Among the records that follow, how many lines contain the word "agent"? Give the number and no other words.

*** Opening of MATERIAL FOR THE TASK ***

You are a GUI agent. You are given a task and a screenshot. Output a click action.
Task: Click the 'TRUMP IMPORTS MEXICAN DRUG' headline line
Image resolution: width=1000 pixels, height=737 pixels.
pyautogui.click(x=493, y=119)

*** Close of MATERIAL FOR THE TASK ***
*** Opening of MATERIAL FOR THE TASK ***

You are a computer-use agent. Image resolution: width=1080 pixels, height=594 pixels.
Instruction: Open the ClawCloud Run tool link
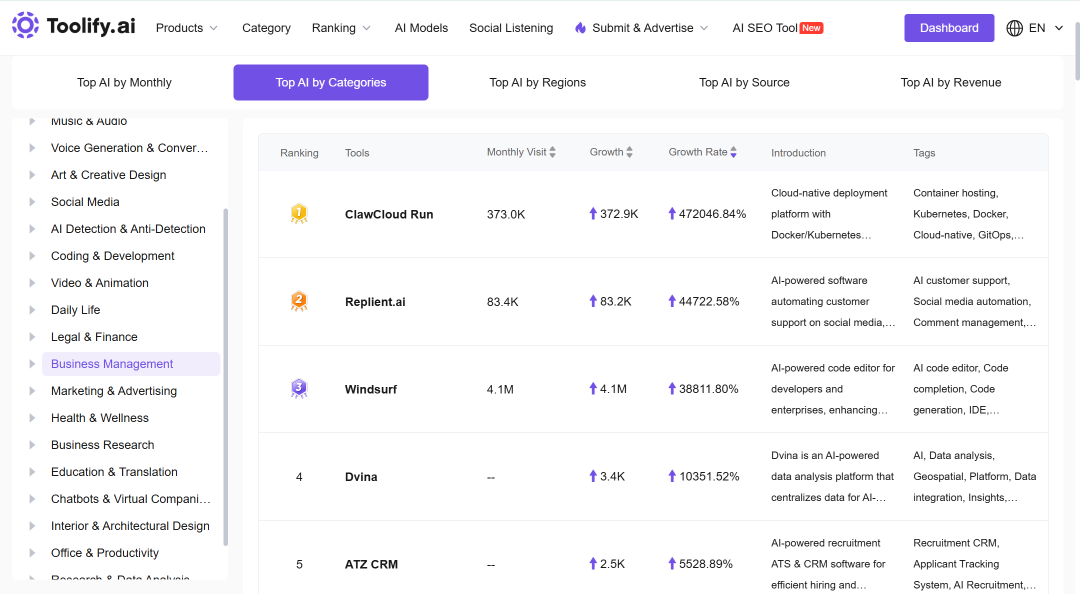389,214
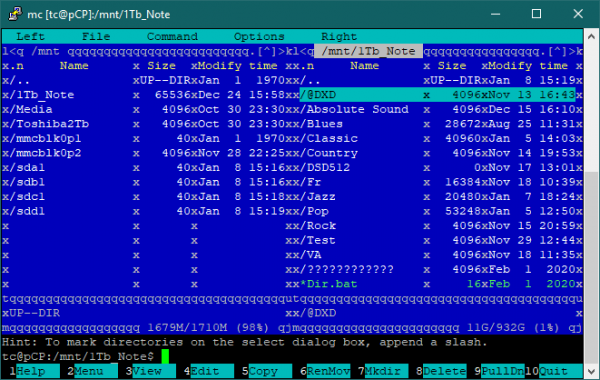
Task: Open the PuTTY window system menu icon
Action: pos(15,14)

*** Close of MATERIAL FOR THE TASK ***

§ **RESPONSE AREA**:
2